**SOURCE TEXT**
- Opening Delimiter -
New Malicious AI Tool FraudGPT For Sale
The cyber threat landscape has taken a sinister turn in recent weeks with the emergence of AI tools designed explicitly for malicious activities. According to recent findings by the Netenrich threat research team, a new generative AI-driven model known as “FraudGPT” has been making waves on the Dark Web and Telegram Channels since July 22nd.
Netenrich security researcher Rakesh Krishnan said that FraudGPT “is an AI bot, exclusively targeted for offensive purposes, such as crafting spear phishing emails, creating cracking tools, carding, etc. The tool is currently being sold on various Dark Web marketplaces and the Telegram platform.”
The tool's subscription fees start at $200 per month, with extended options available at $1,000 for six months and $1,700 for a full year. Using the online alias "CanadianKingpin," the developer behind this malicious tool claims to have amassed over 3,000 confirmed sales and reviews, highlighting its rapid adoption in the criminal underworld.
Krishnan explains that FraudGPT can generate highly deceptive content, leading recipients to click on malicious links with a high level of confidence. This capability becomes a critical asset for threat actors orchestrating business email compromise (BEC) phishing campaigns, posing a significant risk to organizations worldwide.
The features boasted by FraudGPT are deeply troubling for the cybersecurity community. It includes the ability to write malicious code, create undetectable malware, discover non-VBV (Verified by Visa) bins, generate phishing pages, build hacking tools, identify targetable sites, groups, and markets, and even create scam pages and letters.
- Closing Delimiter -
**ACTIVITY LIST**
**a.** From the FraudGPT article, please return the passage between "New Malicious AI" and "since July 22nd.", inclusive.
**b.** Condense the paragraph of the FraudGPT article that begins "The tool's subscription fees start" into a short bulleted list that keeps its main facts.
**c.** Continue the FraudGPT article past its final sentence.
You will not need the records to complete anything here.

**SUPPLIED MATERIAL**
- Opening Delimiter -
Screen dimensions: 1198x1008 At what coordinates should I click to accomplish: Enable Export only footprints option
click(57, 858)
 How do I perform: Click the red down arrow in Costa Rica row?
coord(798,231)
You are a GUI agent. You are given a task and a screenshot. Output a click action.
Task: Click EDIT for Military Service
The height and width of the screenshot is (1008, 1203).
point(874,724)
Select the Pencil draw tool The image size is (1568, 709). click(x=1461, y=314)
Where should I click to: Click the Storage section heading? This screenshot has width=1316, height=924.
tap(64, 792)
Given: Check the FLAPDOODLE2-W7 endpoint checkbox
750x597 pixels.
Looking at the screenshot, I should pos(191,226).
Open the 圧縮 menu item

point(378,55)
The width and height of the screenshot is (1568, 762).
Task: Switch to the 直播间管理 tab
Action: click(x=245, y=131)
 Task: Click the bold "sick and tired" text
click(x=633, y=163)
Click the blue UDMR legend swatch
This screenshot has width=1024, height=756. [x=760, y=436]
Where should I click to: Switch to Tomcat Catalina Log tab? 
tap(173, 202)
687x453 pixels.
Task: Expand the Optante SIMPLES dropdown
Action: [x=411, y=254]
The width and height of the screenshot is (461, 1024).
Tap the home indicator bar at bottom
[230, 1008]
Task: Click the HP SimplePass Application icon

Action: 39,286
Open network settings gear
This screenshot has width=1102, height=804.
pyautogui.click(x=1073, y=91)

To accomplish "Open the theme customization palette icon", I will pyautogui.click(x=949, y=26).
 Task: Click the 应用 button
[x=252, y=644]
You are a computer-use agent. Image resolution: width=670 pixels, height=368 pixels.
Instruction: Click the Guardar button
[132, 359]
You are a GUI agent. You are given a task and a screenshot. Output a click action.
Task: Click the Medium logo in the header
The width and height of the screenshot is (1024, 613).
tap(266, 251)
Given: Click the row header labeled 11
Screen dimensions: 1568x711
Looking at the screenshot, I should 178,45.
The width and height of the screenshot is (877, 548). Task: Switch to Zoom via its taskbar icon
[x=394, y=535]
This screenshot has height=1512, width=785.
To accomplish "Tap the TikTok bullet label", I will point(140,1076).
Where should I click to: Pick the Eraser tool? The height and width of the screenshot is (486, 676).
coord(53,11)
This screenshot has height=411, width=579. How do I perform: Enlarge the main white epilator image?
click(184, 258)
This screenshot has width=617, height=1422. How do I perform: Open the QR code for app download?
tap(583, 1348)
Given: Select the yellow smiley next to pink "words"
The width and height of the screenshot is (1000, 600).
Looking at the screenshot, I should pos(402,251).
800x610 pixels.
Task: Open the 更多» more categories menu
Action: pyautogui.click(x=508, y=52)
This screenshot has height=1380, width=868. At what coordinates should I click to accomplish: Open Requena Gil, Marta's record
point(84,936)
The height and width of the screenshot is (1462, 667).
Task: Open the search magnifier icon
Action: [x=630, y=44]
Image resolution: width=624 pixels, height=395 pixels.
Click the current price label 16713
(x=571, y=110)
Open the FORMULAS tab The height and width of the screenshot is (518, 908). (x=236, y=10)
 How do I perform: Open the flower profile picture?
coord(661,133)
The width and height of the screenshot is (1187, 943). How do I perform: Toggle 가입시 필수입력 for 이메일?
- Closing Delimiter -
**ANSWERS IN ORDER**
**a.**
New Malicious AI Tool FraudGPT For Sale
The cyber threat landscape has taken a sinister turn in recent weeks with the emergence of AI tools designed explicitly for malicious activities. According to recent findings by the Netenrich threat research team, a new generative AI-driven model known as “FraudGPT” has been making waves on the Dark Web and Telegram Channels since July 22nd.

**b.**
- Subscriptions start at $200 per month.
- Six months costs $1,000, and a full year costs $1,700.
- The developer goes by the alias "CanadianKingpin."
- The developer claims over 3,000 confirmed sales and reviews.

**c.**
As the creators of these malicious tools leverage the power of generative AI technology for their own gain, the challenge of countering their activities continues to escalate. While ethical safeguards are implemented in legitimate AI applications, cybercriminals find ways to re-implement the technology without those restrictions, making it imperative for organizations to bolster their defenses.
Krishnan continued, "As time goes on, criminals will find further ways to enhance their criminal capabilities using the tools we invent. While organizations can create ChatGPT (and other tools) with ethical safeguards, it isn’t a difficult feat to reimplement the same technology without those safeguards.”
FraudGPT isn't the first instance of a malicious AI tool. WormGPT, another AI-driven chatbot, surfaced on the Dark Web on July 13th, 2023. Like FraudGPT, cybercriminals can easily automate the creation of highly convincing fake emails personalized to the recipient, among other illegal acts.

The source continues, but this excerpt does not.